Task statement => Within the records below, find each line with the word "Link" and copy it out.
################
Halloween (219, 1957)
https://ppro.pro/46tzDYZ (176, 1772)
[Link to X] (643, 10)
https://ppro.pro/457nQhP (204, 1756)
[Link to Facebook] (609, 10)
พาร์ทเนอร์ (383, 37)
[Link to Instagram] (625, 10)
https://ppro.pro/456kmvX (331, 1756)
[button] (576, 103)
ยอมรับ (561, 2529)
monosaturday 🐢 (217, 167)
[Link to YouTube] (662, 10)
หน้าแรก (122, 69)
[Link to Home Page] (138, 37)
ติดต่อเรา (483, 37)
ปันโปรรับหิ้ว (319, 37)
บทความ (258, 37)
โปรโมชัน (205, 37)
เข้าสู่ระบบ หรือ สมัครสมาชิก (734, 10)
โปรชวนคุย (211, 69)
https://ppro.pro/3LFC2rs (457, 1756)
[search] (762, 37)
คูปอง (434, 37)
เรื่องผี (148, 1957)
################
Exercise result =>
[Link to X] (643, 10)
[Link to Facebook] (609, 10)
[Link to Instagram] (625, 10)
[Link to YouTube] (662, 10)
[Link to Home Page] (138, 37)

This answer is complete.